Mending Achilles' Heel

RALEIGH, N.C. – Finding a vulnerable crease in top-seeded North Carolina's armor has not been an easy task for opponents this season. But if you look behind Tyler Hansbrough's stout statistics inside, you'll find that he's been covering up a lack of production from his post counterparts – until Friday night, that is.

While the storylines surrounding the North Carolina program over the past seven weeks have centered around injuries, toughness, a 12-game winning streak and Hansbrough's Herculean charge to National Player of the Year honors, the lack of an emerging secondary post presence has only drawn attention from a select few.

But while Hansbrough (22.9 points, 10.2 rebounds) and Wayne Ellington (16.7 points, 4.3 rebounds) increased their production when Ty Lawson went down with an ankle injury at Florida State on Feb. 3, Deon Thompson's numbers regressed.

Entering Friday night's NCAA first round action, the Torrance, Calif. product was averaging 5.3 points and 3.5 rebounds per game during the winning streak, down from his season average of 9.4 points and 5.5 rebounds. Knee and back injuries played a major role in the stat reductions, but an obvious loss of confidence permeated his game.

Fellow classmate and Californian Alex Stepheson maintained his play during the stretch, but failed to increased his nightly production of 4.3 points and 4.8 rebounds while Thompson struggled.

The difficulties came to a head for both players during last weekend's ACC Tournament, combining for a total of 20 points and 18 rebounds during the three Tar Heel victories en route to winning a 17th tournament title.

"It was a few things – most of it was mental," Thompson said of his play last weekend. "With my knee bothering me before, and then mentally not wanting to get hurt again to not playing as hard. So now that that's just out of my mind – mentally I'm there – it's just going to be a lot better."

Head coach Roy Williams met with both players earlier this week, encouraging his post players to provide his All-American some help in the post.
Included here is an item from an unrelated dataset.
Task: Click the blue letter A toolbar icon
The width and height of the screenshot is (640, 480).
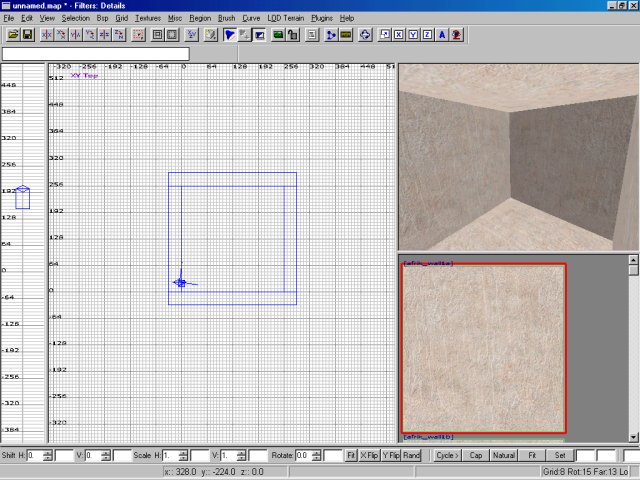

"Coach [Williams] did challenge us to step our play up," Stepheson said. "I think we're both taking that into consideration and taking that to heart."

On Friday night against Mount St. Mary's at the RBC Center, there was finally a breakthrough. Thompson scored 15 points and grabbed eight rebounds, while Stepheson contributed a career-high 12 points and eight rebounds in the 113-74 laugher.

"It was just a good way to kick the tournament off and get the action going," Thompson said. "Hopefully it will give me some momentum to keep playing for the rest of the tournament. Just take what I did the other night and keep rolling with that."

Stepheson agreed.

"Coming into the tournament, I wanted to bounce back from the ACC Tournament," Stepheson said. "I don't think I played exceptionally well [in Charlotte], so I wanted to get a little momentum going for myself in using that first game as a momentum builder. So I've got a little confidence going and I'm feeling better and better."

That level of play must continue if the Tar Heels hope to take advantage of the East Region in Charlotte, N.C., next weekend. The task at hand is No. 9 seed Arkansas, which boasts four 6-foot-10 bodies and another 6-foot-8-incher down below in its nine-man rotation.

"I love their athleticism [and] I love their four or five 6-foot-9, 6-foot-10 guys inside that give them their depth," Williams said. "They can defend and rebound. They have fouls to use down there."

The Razorbacks have a variety of options to throw at Hansbrough, Thompson and Stepheson. There's senior Darian Townes (17 points, 12 rebounds against Indiana in first round action), who earned All-SEC Tournament team honors after averaging 17 points and six rebounds during the event.

There's senior Charles Thomas, who's averaging 13.4 points and 5.4 rebounds over the past five games while connecting on 53.7 percent (22-of-41) of his field goals.

And then there's seven-foot senior Steven Hill (the fourth player in conference history to amass 300 blocks), a member of the All-SEC Defensive team and the 2006-07 SEC Defensive Player of the Year.

"He's a little different because he's not the greatest leaper," Williams said of Hill. "I'm not trying to say that as a negative for him, but he depends on timing more than anything. He's more of a cerebral [player]. He watches the guys and at the last moment, he's long enough to still get there… We've got to try to be forceful and take it right at him, just like I think you have to do with every shot blocker."

Another solid performance by Thompson and Stepheson will loosen up the paint for Hansbrough to work his brute force magic, and that may be the single most important key for North Carolina to make its NCAA-record 22nd Sweet Sixteen appearance.

"I think it's big, especially if [Arkansas] is going to double with two bigs, that's going to present Deon and Al with a lot of opportunities to get some offensive boards," Hansbrough said. "Definitely, they came out and helped us last night and hopefully they'll keep doing it."